Location of P Cygni (circled)
Observation data
Epoch J2000      Equinox J2000
Constellation Cygnus
Right ascension 20h 17m 47.2018s[1]
Declination +38° 01′ 58.549″[1]
Apparent magnitude (V) 4.82[2] (3 to 6[3])
Spectral type B1Ia+[4]
U−B color index -0.58[4]
B−V color index +0.42[4]
Variable type LBV[3]
Radial velocity (Rv) -8.9[5] km/s
Proper motion (μ) RA: -3.53[1] mas/yr
Dec.: -6.88[1] mas/yr
Parallax (π) 0.32 ± 0.16[1] mas
Distance 1,700[6] pc
Absolute magnitude (MV) −7.9[7]
Mass 30[8] M
Radius 76[9] R
Luminosity 610,000[9] L
Surface gravity (log g) 1.2[6] cgs
Temperature 18,700[9] K
Metallicity 0.29[9] He/H
Rotational velocity (v sin i) 35[6] km/s
Other designations
Nova Cyg 1600, 34 Cyg, JP11 3218, TD1 26474, GSC 03151-03442, TYC 3151-3442-1, AG+37° 1953, 2MASS J20174719+3801585, ALS 11097, HD 193237, MCW 849, BD+37° 3871, Hen 3-1871, PLX 4837, CEL 5017, PPM 84645, P Cyg, RAFGL 5493S, GC 28218, HIP 100044, ROT 2959, GCRV 12673, HR 7763, SAO 69773, AAVSO 2014+37A.
Database references

P Cygni (34 Cyg) is a variable star in the constellation Cygnus. The designation "P" was originally assigned by Johann Bayer in Uranometria as a nova. Located about 5000 to 6000 light-years (1500–1800 parsecs) from Earth, it is a hypergiant luminous blue variable (LBV) star of spectral type B1Ia+ that is one of the most luminous stars in the Milky Way.


The star is located about 5000 to 6000 light-years (1500–1800 parsecs) from Earth. Despite this vast distance, it is visible to the naked eye in suitable dark sky locations. It was unknown until the end of the 16th century, when it suddenly brightened to 3rd magnitude. It was first observed on 18 August (Gregorian) 1600 by Willem Janszoon Blaeu, a Dutch astronomer, mathematician and globe-maker. Bayer's atlas of 1603 assigned it the miscellaneous label P and the name has stuck ever since. After six years the star faded slowly, dropping below naked-eye visibility in 1626. It brightened again in 1655, but had faded by 1662. Another outburst took place in 1665; this was followed by numerous fluctuations. Since 1715 P Cygni has been a fifth magnitude star, with only minor fluctuations in brightness. Today it has a magnitude of 4.8, irregularly variable by a few hundredths of a magnitude on a scale of days.[8] The visual brightness is increasing by about 0.15 magnitude per century, attributed to a slow decrease in temperature at constant luminosity.[10]

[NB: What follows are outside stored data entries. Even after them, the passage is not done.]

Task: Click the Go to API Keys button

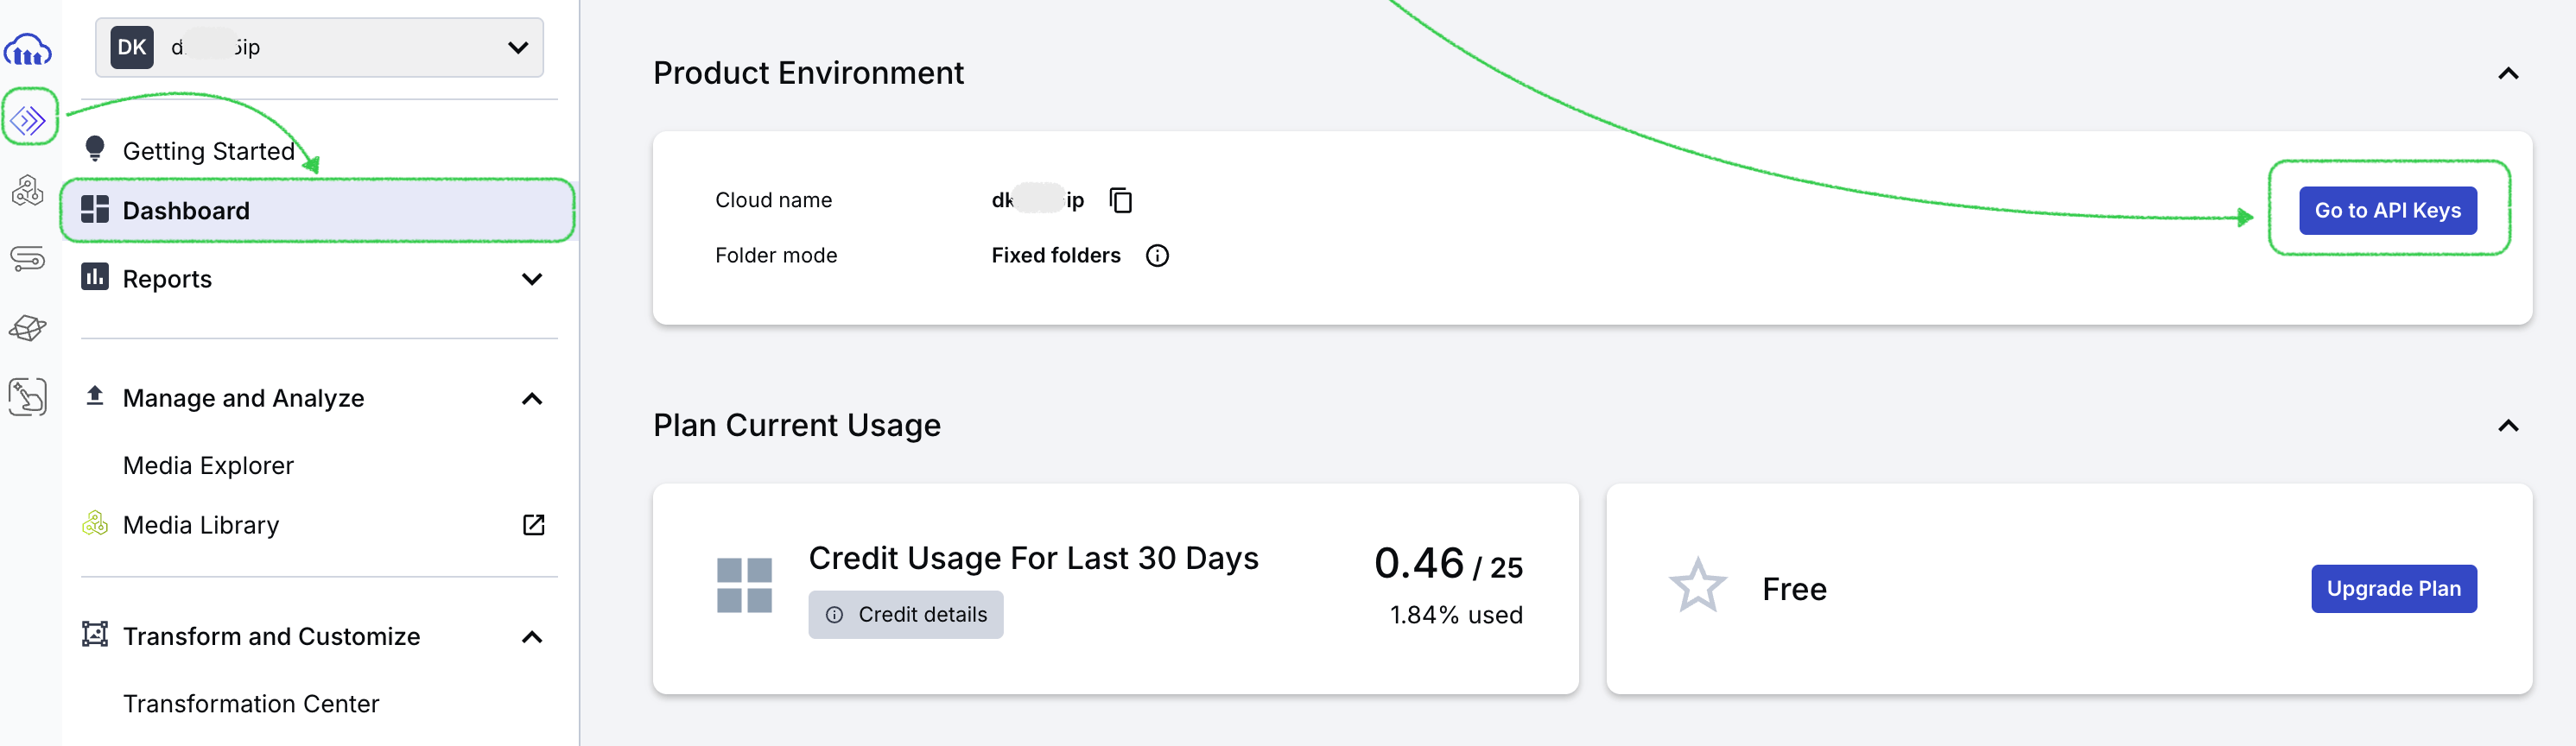Action: tap(2387, 211)
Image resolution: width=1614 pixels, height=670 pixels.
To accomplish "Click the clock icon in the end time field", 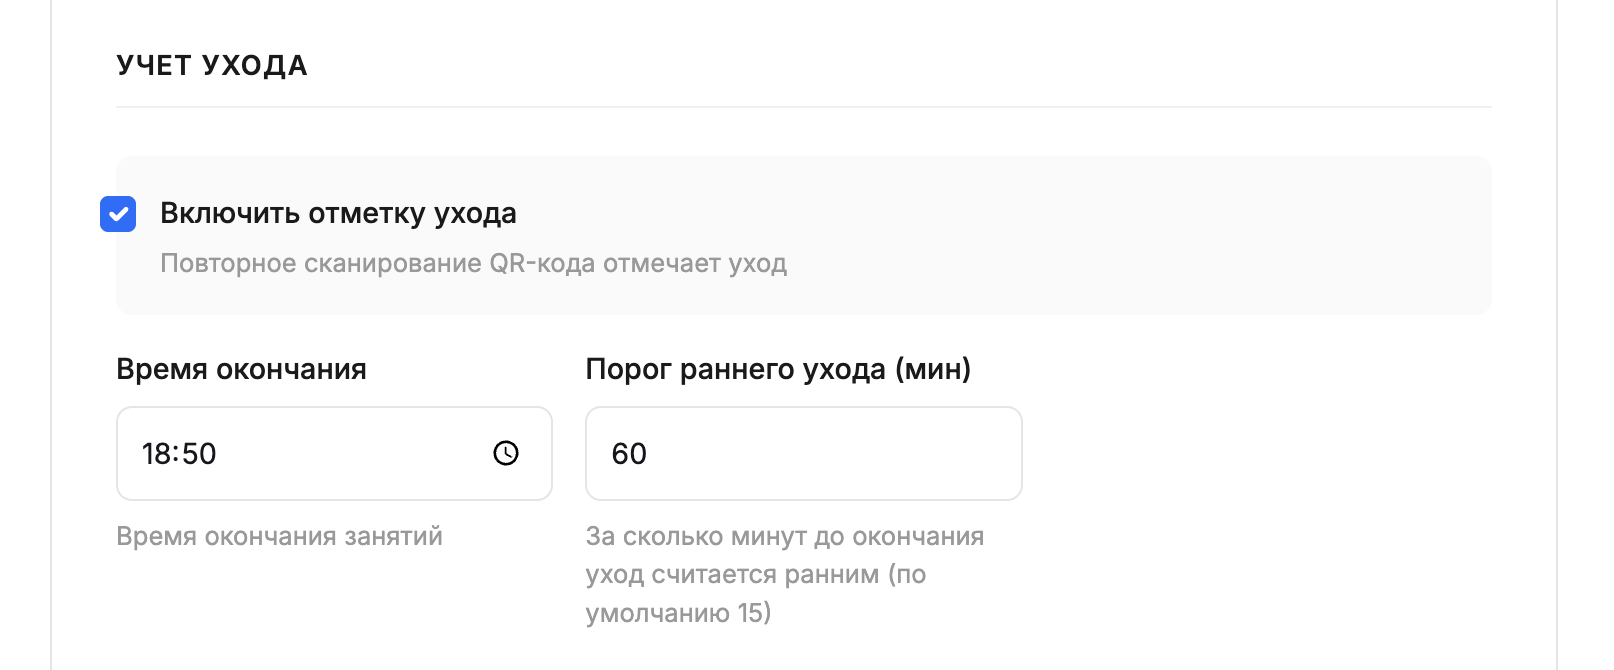I will pyautogui.click(x=506, y=453).
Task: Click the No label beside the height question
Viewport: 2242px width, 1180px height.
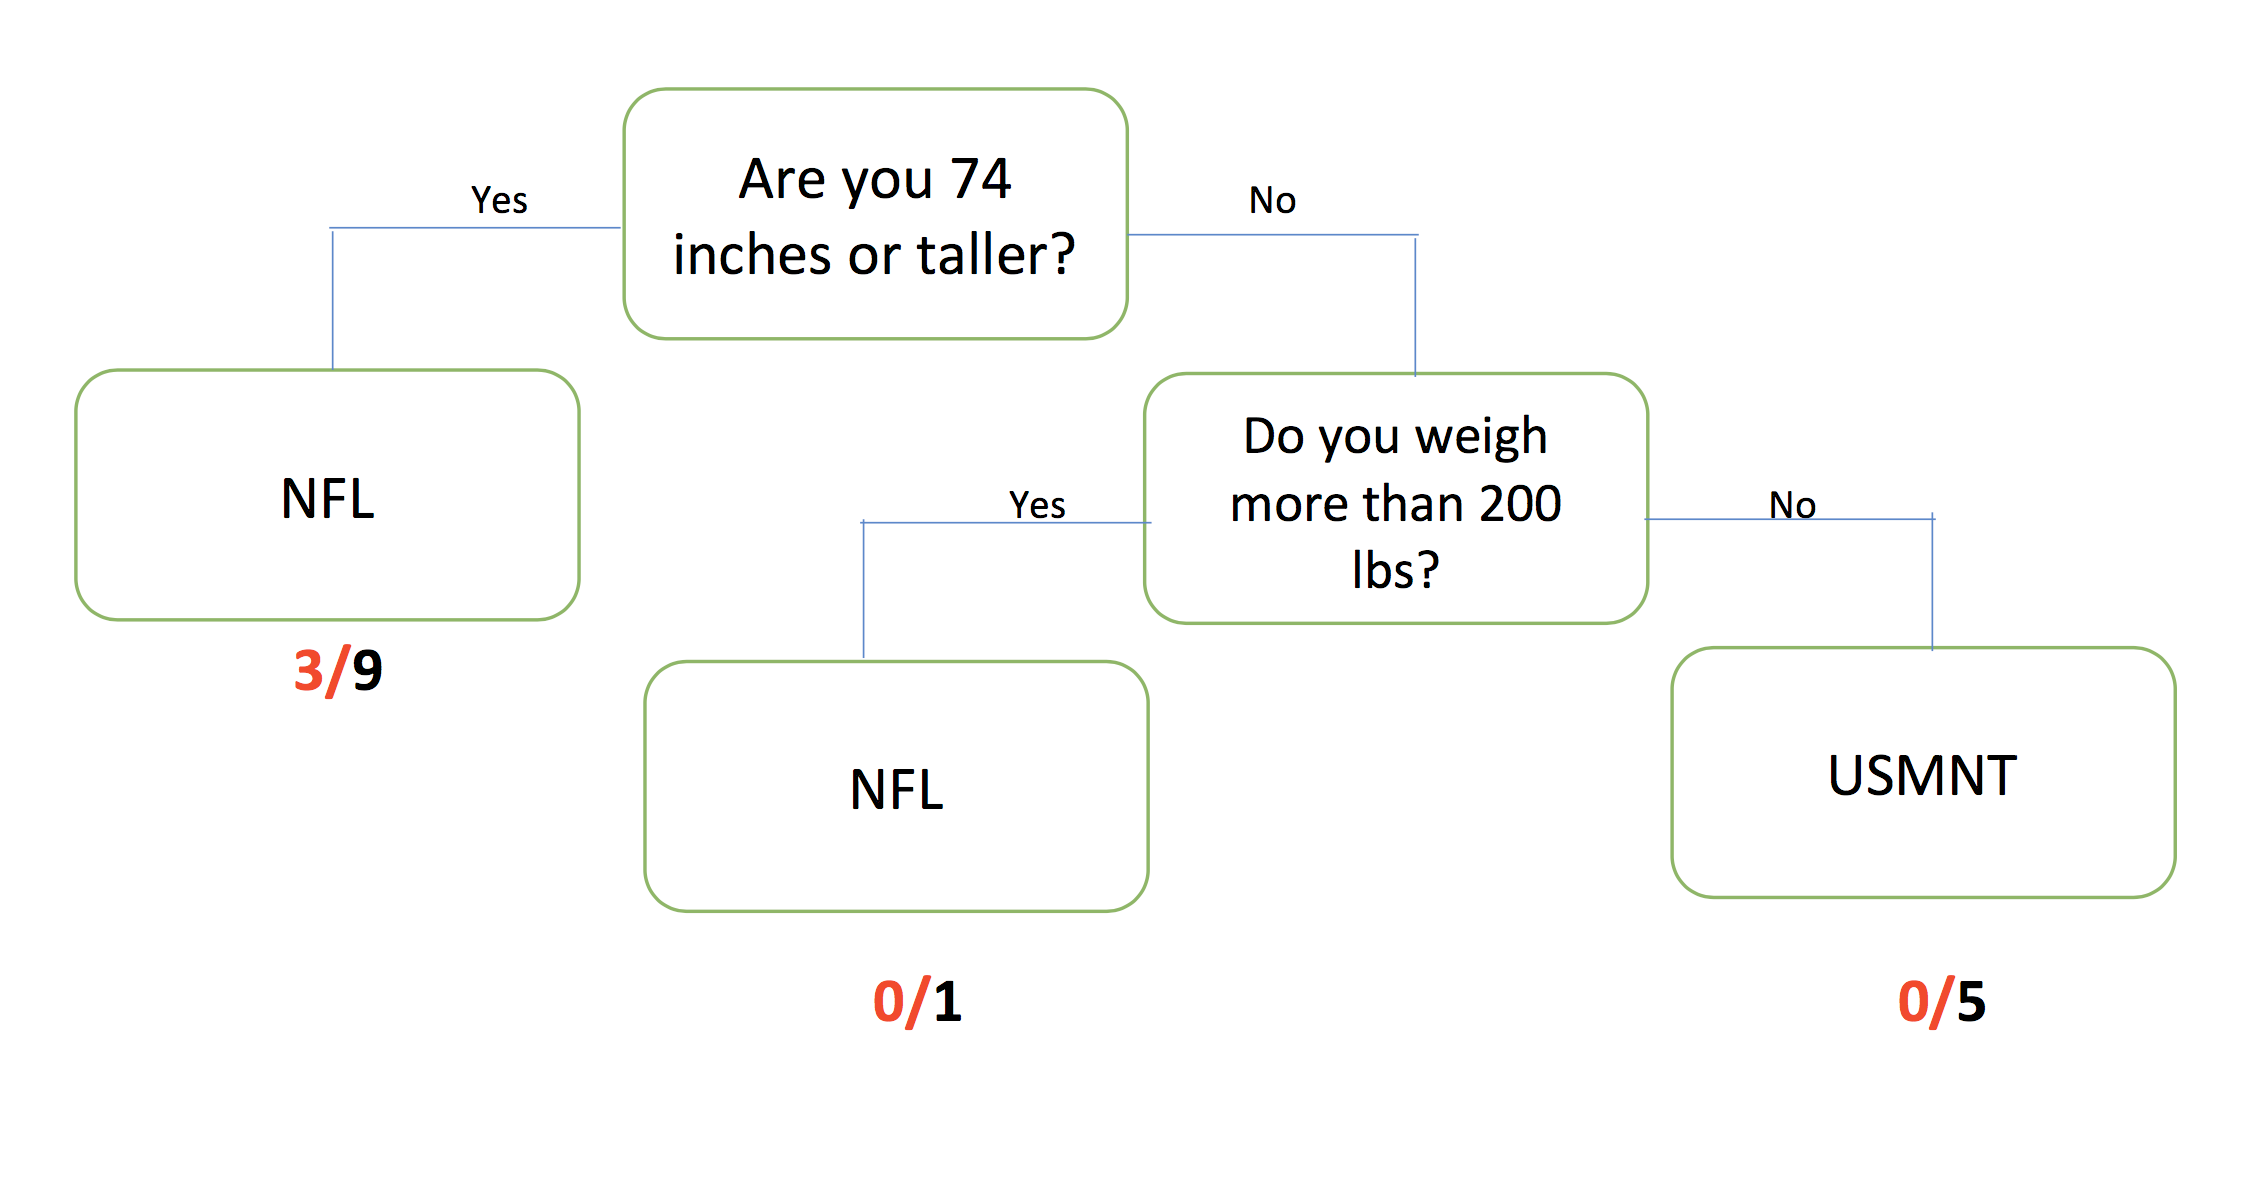Action: tap(1272, 200)
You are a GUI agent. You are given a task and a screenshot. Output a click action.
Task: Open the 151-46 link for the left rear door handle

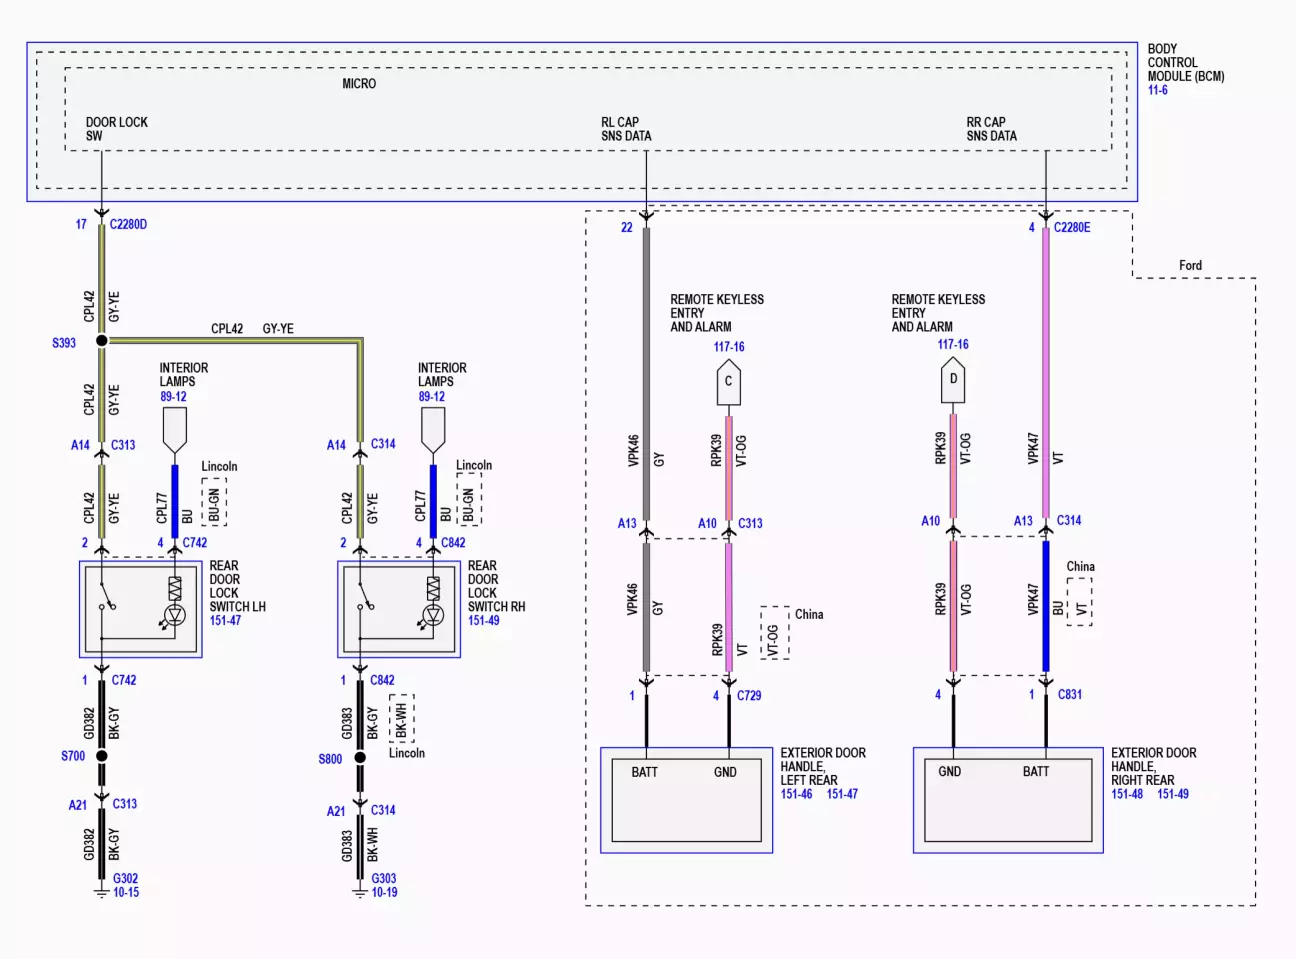796,794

P Cygni has been called a "permanent nova" because of spectral similarities and the obvious outflow of material, and was once treated with novae as an eruptive variable; however its behaviour is no longer thought to involve the same processes associated with true novae.[11]

Luminous blue variable[edit]

P Cygni is widely considered to be the earliest known example of a luminous blue variable. However it is far from a typical example. It has been largely unvarying both in brightness and spectrum since a series of large outbursts in the 17th century, whereas typical LBV behaviour is to show slow variation on a period of years to decades with occasional outbursts where the star shows a significant decrease in temperature and increase in visual brightness at roughly constant luminosity. P Cygni on the other hand, shows only relatively minor brightness and spectral variations, but underwent at least two of the giant eruptions shown only by Eta Carinae and possibly a handful of extra-galactic objects.[12]

P Cygni does show evidence for previous large eruptions around 900, 2,100, and possibly 20,000 years ago. In more recent centuries, it has been very slowly increasing in visual magnitude and decreasing in temperature, which has been interpreted as the expected evolutionary trend of a massive star towards a red supergiant stage.[12]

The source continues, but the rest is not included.